Die Gesellschaft der Selbstoptimierer
Das ist kein persönliches Versagen. Das ist ein kultureller Tick. Wir haben die protestantische Arbeitsethik genommen und sie mit Silicon Valley auf Steroiden gespritzt. Produktivität
ist nicht mehr Mittel zum Zweck – also Zeit zu sparen, um sie mit Familie, Hobbys oder Faulenzen zu verbringen. Sie ist zum Selbstzweck verkommen. Zum Sport. Zum moralischen Wert.
Jede dieser Apps
verkauft uns nicht eine Lösung, sondern ein Gefühl: die Hoffnung auf Kontrolle in einer überfordernden Welt. Die Hoffnung, dass mit dem nächsten Update, der nächsten Methode endlich alles seinen Platz finden wird. Das ist der digitale Diät-Kult
. Es funktioniert immer morgen.
Mein bescheidener Ausstieg aus der Produktivitätsfalle
Ich habe nicht alle Apps gelöscht. Das wäre wieder nur eine extreme Optimierungs-Strategie. Aber ich habe radikal ausgemistet.
Ich benutze jetzt:
Einen Zettel und einen Stift für die drei wichtigsten Dinge des Tages.
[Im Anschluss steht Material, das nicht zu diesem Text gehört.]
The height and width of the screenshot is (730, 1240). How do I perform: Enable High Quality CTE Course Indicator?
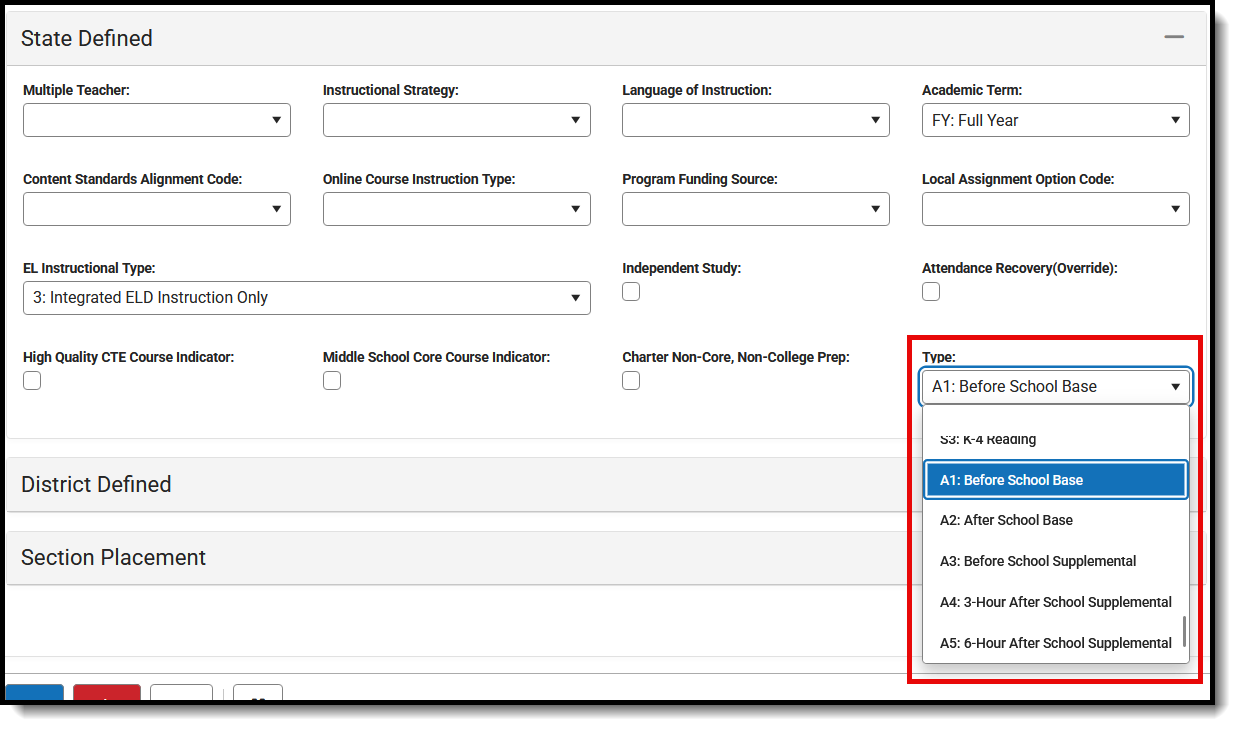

Einen simplen Kalender für Termine.
Eine Datei für alle meine Blog-Ideen.
Manchmal vermisse ich den Kick, ein neues System zu entdecken. Dieses betäubende Gefühl von Potenzial, das vor dir liegt. Aber ich habe etwas anderes zurückgewonnen: Zeit. Die Zeit, in der ich früher meine Produktivität
geplant habe, nutze ich jetzt, um einfach mal aus dem Fenster zu gucken. Oder um nichts zu tun. Das ist jetzt mein radikalster Produktivitäts-Hack: Langeweile
zuzulassen. Aus ihr kommt oft die beste Idee.
Der wahre Fortschritt liegt nicht darin, immer mehr in immer weniger Zeit zu packen. Sondern darin, die richtigen Dinge zu tun. Und manchmal ist das richtige Ding, einfach den Stift fallen zu lassen und einen Kaffee zu trinken. Ohne ihn zu tracken.